However, there are a couple of issues associated with this approach. First of all, the columns in each processor are usually not contiguous after redistribution, which will generate complex communication pattern while doing sparse MVP. A possible remedy is by reordering the nodes to make the columns in the same processor contiguous. The procedure above is equivalent to symmetrically permuting rows and columns of $A$. In other words, we construct a new matrix $B=T^{T}AT$, where $T$ is the product of successive permutation matrices: $T=(T_1\times T_2\times \ldots )$. Then

$$\begin{aligned} Bu=\mu {x} \Rightarrow T^{T}ATx=\mu {x} \Rightarrow A(Tx)=\mu (Tx), \end{aligned}$$

(15)

so that $A$ and $B$ have the same eigenvalues, and if $x$ is an eigenvector of $B$, then $x'=Tx$ is an eigenvector of $A$. In consequence, the computation by MIRAM could be applied on the distributed matrix $B$ instead.

Secondly, this workload-centric approach may result in extensive communication volume. Parallel sparse MVP for scale-free networks does not scale well due to the high communication overhead caused by hubs (the most connected nodes). While sparse, the nonzero structure of their adjacency matrices are quite different from that of a PDE matrix. Rather, the existence of hubs necessitates an all-to-all communication either before or after the reduction operation in MVP, which makes the parallel communication requirements more similar to those of a dense matrix.

To clarify this observation, we use a simple example given in Fig. 4 with 3 processors. The columns $0$, $3$ and $6$ of $P$ correspond to three hubs in the network since they contain the most nonzero elements. From left to right, the columns $0$–$2$ are distributed to processor 0; the columns $3$–$5$ are distributed to processor 1, and the columns $6$–$8$ are distributed to processor 2. The vector $w$ is also partitioned into three segments (marked by three colors) and distributed among these processors.

Before the reduction of MVP, the processor that owns the column $j$ needs only the corresponding element $w[j]$ in the vector $w$, which is also local to this processor. After the reduction operation to get its “partial sums” (in row-wise), each processor sends its partial sums to the processor that owns the vector segment for the corresponding rows. For example, after local reduction, the processor $p_1$ will get 9 partial sums, numbered from 0 to 8. The partial sums $0$–$2$ will be sent to the processor 0 since it owns the red segment (the rows $0$–$2$) of the vector $w$. Due to the existence of hubs, each processor will have 9 partial sums in the example. As a result, using 1D column-wise partitioning, every processor might be required to send messages to all other processors. This results in an all-to-all communication after the local reduction. Similarly, if we use 1D row-wise partitioning, an all-to-all communication before the reduction will be needed because of the existence of hubs.

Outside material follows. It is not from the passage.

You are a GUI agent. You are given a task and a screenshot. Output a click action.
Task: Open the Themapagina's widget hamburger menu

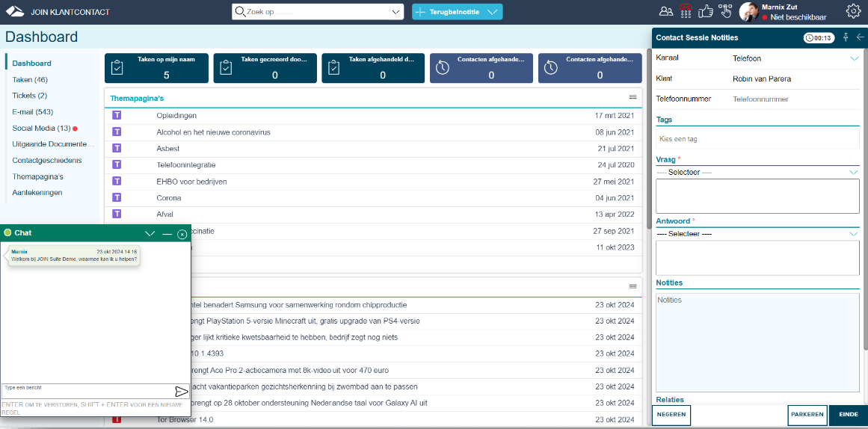[632, 97]
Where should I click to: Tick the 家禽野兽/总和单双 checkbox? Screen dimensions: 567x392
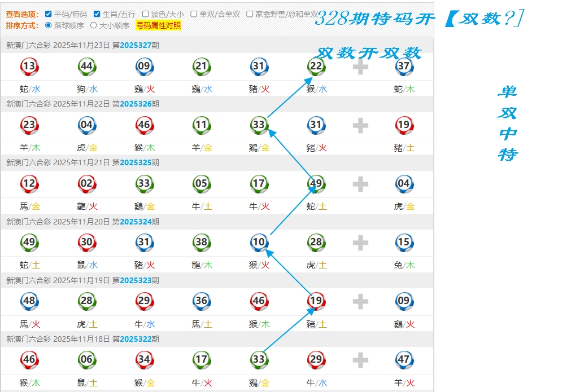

In the second approach, the problem of load distribution and balancing in parallel MVP is formulated as a graph partitioning one. The idea is to find the subsets of nodes in the origin graph such that the number of edges between any two partitions are minimized. The nodes correspond to different rows/columns in the matrix $A$, and the edges between two partitions represent the communication requirements between two processors in parallel MVP. There are some popular graph partitioning packages, such as Chaco, Metis and Scotch [33–35]. They also offer MPI-based libraries for parallel graph partitioning. These packages are based on row-wise partitioning where each processor holds a block of rows of the matrix. From a matrix theoretical view, they simply try to minimize the total number of off-block-diagonal nonzeros without considering the relative spatial locations of such nonzeros. In other words, the graph models treat all off-block-diagonal nonzeros in an identical manner by assuming that each of them will incur a distinct communication of a single word [15]. However, before the reduction, the off-block-diagonal nonzeros in the same column engender only one message to get the corresponding vector component. After the reduction, the off-block-diagonal nonzeros in the same row reduce to one partial sum and incur only one message as well.

Recently, hypergraph-based partitioning [15] has drawn much attention from the PageRank community. We will continue our discussion firstly with a retrospect of some basic definitions of the hypergraph theory.

Definition 1

A hypergraph $\mathbb {H}=(V,N)$ is defined as a set of vertices $V$ and a set of nets (hyperedges) $N$ among these vertices. Every net $n_j \in N$ is a subset of vertices, i.e., $n_j \subseteq V$.

Definition 2

A $k$-way partition $\Pi $ ($k>1$) of the set V is defined as $\Pi =\{V_1,\ldots ,V_k\}$, where $V_i$ are subset of V s.t. $V_i\bigcap V_j=\emptyset $ for all $1 \le i < j \le k$.

Definition 3

The $k-1$ metric is defined as

$$\begin{aligned} f(\mathbb {H}) = \sum _{i=1}^{n^*}(\pi _i-1)\omega _i \end{aligned}$$

(16)

where $n^*$ is the number of nets, $\pi _i$ is the number of subsets that the net $n_i$ spans (i.e. has a vertex in) and $\omega _i$ is the number of constituent vertices of the net $n_i$.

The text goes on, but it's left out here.